Mission of Burma and Guerilla Toss
3S Arts Space, Portsmouth, NH
Photos by John Keegan
3S is a new performance and arts space just off Route 93 in Portsmouth, NH. It is a very sweet space. The performance area has state-of-the-art A/V equipment, a bar, modular staging, and a standing capacity of 400. The lighting in the room and on stage is excellent with subtle washes of colors and enough lighting for photographs. The PA speakers are small, hung high and amazingly loud for such a small package. There is a restaurant with indoor and outdoor seating. The space is fully accessible and the parking is cheap and easy.
3S has an eclectic show line up on the docket. One, and an excellent reason to jump in the land yacht and make the less than one hour ride north from Boston, is to catch the always interesting Netherlands-based band The Ex. They will be collaborating with suburb, Chicago based sax mad dog Ken Vandermark.
Mission of Burma is doing a short tour culminating in their Fenway gig supporting the Foo Fighters. Tonight, Guerilla Toss opens things up.

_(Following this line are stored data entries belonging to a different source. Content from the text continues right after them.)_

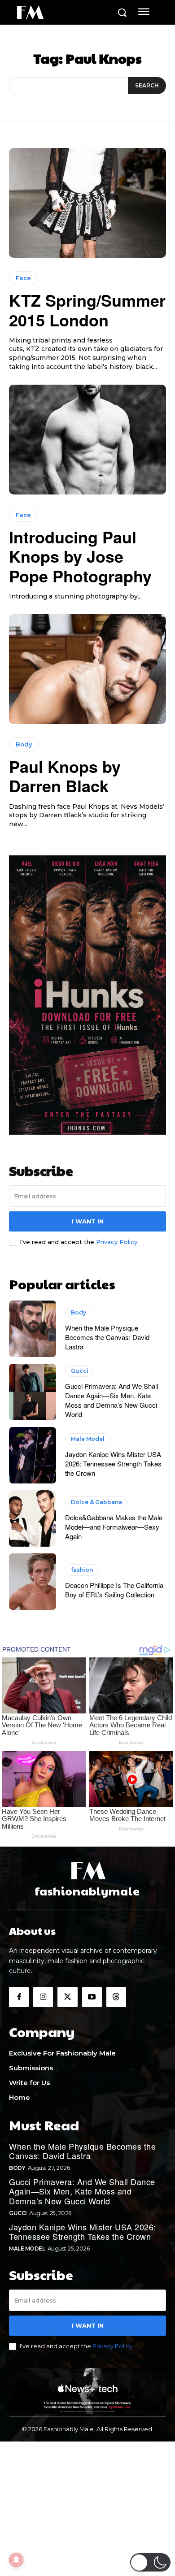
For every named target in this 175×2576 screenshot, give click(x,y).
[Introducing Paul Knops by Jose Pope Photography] (87, 439)
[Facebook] (19, 1997)
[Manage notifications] (16, 2560)
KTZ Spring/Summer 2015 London (87, 309)
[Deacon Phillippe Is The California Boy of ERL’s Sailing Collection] (32, 1581)
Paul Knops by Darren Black (65, 776)
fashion (82, 1569)
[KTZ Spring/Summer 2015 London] (87, 203)
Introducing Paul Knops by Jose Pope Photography (80, 556)
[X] (67, 1997)
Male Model (88, 1438)
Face (23, 278)
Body (24, 744)
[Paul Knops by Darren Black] (87, 669)
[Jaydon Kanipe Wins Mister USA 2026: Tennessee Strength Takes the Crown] (32, 1455)
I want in (88, 1221)
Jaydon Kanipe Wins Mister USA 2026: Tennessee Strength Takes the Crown (113, 1463)
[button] (150, 2562)
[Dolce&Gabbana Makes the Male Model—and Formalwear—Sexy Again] (32, 1518)
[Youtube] (92, 1997)
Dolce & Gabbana (96, 1502)
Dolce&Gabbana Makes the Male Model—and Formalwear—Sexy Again (113, 1527)
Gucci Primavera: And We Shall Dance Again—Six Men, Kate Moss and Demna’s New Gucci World (111, 1400)
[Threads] (116, 1997)
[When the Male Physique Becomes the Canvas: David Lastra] (32, 1329)
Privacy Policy (116, 1241)
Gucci (79, 1370)
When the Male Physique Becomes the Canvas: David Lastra (107, 1337)
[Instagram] (43, 1997)
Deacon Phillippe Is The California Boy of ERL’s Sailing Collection (114, 1589)
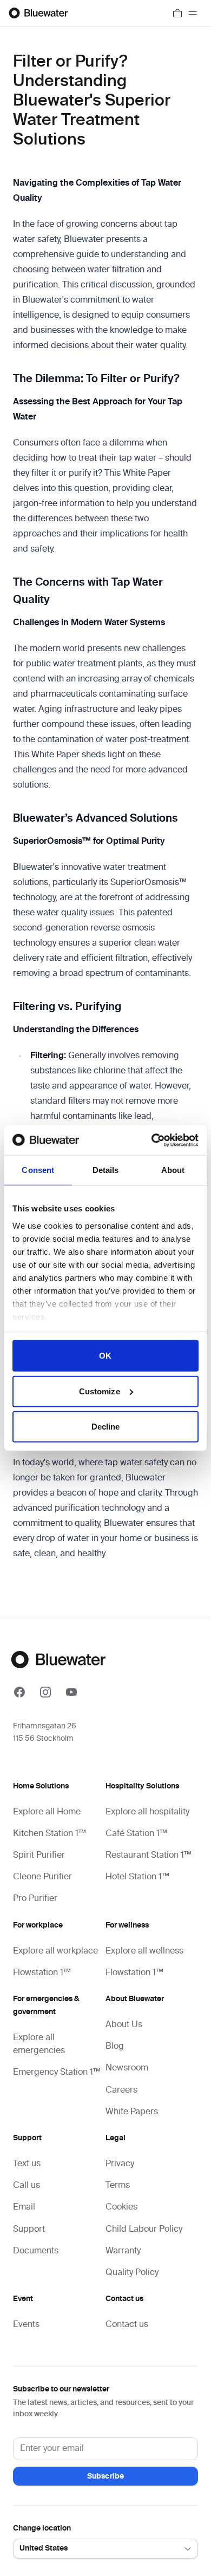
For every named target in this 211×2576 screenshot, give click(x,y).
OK (105, 1355)
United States (43, 2548)
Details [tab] (106, 1170)
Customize (99, 1390)
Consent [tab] (38, 1170)
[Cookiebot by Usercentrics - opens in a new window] (152, 1140)
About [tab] (173, 1170)
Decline (105, 1426)
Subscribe (105, 2476)
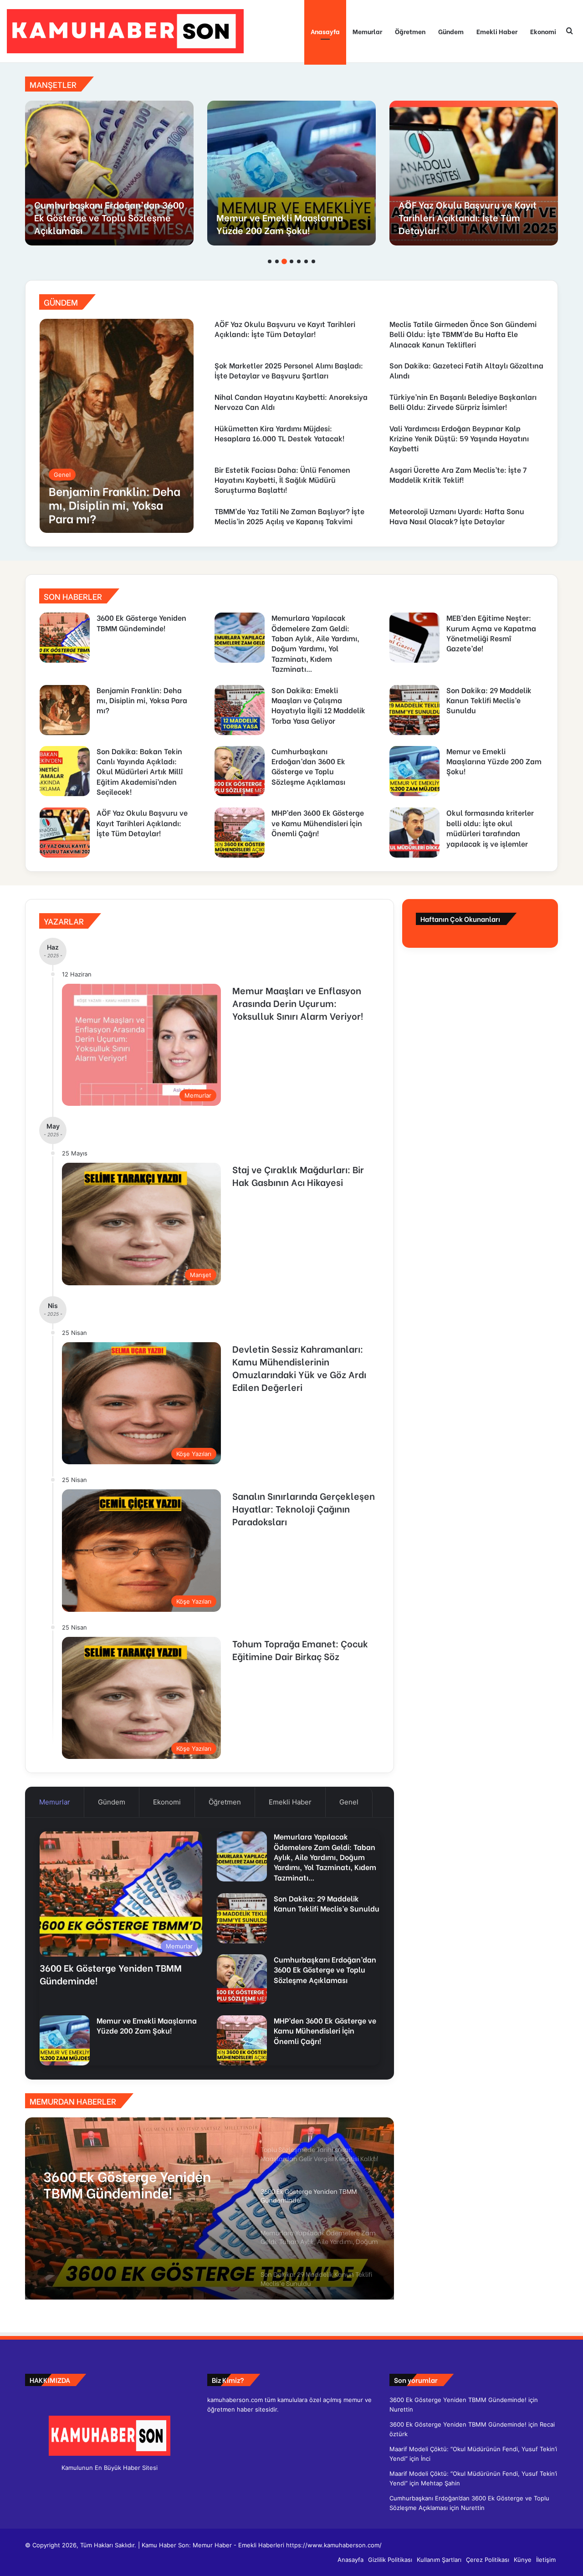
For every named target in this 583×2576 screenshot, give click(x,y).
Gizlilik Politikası (390, 2559)
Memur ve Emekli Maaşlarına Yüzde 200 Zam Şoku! (494, 761)
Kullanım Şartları (439, 2559)
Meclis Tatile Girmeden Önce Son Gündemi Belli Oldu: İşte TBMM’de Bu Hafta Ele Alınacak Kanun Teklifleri (472, 210)
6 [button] (306, 261)
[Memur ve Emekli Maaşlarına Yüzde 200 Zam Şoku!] (414, 771)
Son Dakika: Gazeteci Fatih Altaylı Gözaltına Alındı (466, 370)
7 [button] (313, 261)
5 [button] (299, 261)
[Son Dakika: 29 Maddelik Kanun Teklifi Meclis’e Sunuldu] (414, 710)
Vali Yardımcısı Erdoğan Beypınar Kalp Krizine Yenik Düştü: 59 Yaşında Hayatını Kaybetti (459, 438)
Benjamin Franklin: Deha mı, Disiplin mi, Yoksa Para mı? (142, 700)
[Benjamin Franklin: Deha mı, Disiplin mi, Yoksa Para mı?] (117, 426)
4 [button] (291, 261)
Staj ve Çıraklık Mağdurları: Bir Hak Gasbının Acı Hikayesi (298, 1175)
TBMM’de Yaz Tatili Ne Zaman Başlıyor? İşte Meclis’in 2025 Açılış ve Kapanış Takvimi (289, 516)
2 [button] (277, 261)
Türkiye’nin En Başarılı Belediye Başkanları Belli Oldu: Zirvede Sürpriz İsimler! (463, 401)
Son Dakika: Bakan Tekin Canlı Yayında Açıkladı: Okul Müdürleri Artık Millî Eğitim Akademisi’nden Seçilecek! (140, 771)
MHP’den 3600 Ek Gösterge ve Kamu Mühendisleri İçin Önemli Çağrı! (101, 217)
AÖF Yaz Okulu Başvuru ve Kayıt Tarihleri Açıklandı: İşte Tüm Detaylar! (285, 328)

Imagine yourself on a planet where the primary aesthetic is cubist minimalism. People look like the reclining figure on Relaxin' with the Miles Davis Quartet album cover. Everything is angular and vaguely quantum. Space and time a well-defined but flexible. Guerilla Toss supply the soundtrack. They play a hopped up version of fractured, art damaged funk from Venus. Singer Kassie Carlson is a long-limbed benevolent banshee. She howls and yelps - some notes can only be heard by dogs. When the guitar settings result in a deep blown woofer bash it had fit in and had advocates. The bass is big; the synth melts into guitar lines, the drum is funked up. Funk glue holds these aggressively off kilter and at times deliciously unhinged tunes together. Guerilla Toss are not the easiest listen, but well worth the effort.
How can a band so doggedly avoid cliché and still rip you up with hooks? They use the same musical alphabet for song construction, dimuendo, crescendo, pedal, riffs, stops, starts, verses and choruses as musicians everywhere. They practice a lost dialect only spoken by four people on the planet. It doesn't matter if Roger Miller is bellowing, Clint Conely is crooning, Peter Prescott is foaming at the mouth or Bob Weston is sampling and bending sound. The product is always fresh and angular. The sound is immediately recognizable; a brutal, beautiful, pummeling.
The band lobs hand grenades cherry picked from their MKI and MKII output. They set off the first detonation with Mica from Vs. and explode again and again through a most excellent set list. Einstein's Day has a slow burn fuse. Sectionals in Morning from Unsound cranks behind a Peter Prescott's propulsive pounding and inimitable vocals. Donna Sumaria makes an appearance as does the contagious 1001 Pleasant Dreams. 2wice rampages. This Is Not a Photograph still maintains its musical punch thirty plus years on. That's How I Escaped My Certain Fate is a peak among peaks. Conley spits out the lyrics fast and short, Prescott pushes the pace and Miller squeezes out a squalling, razor wire solo. Revolver opens up a passion pit at the front of the stage.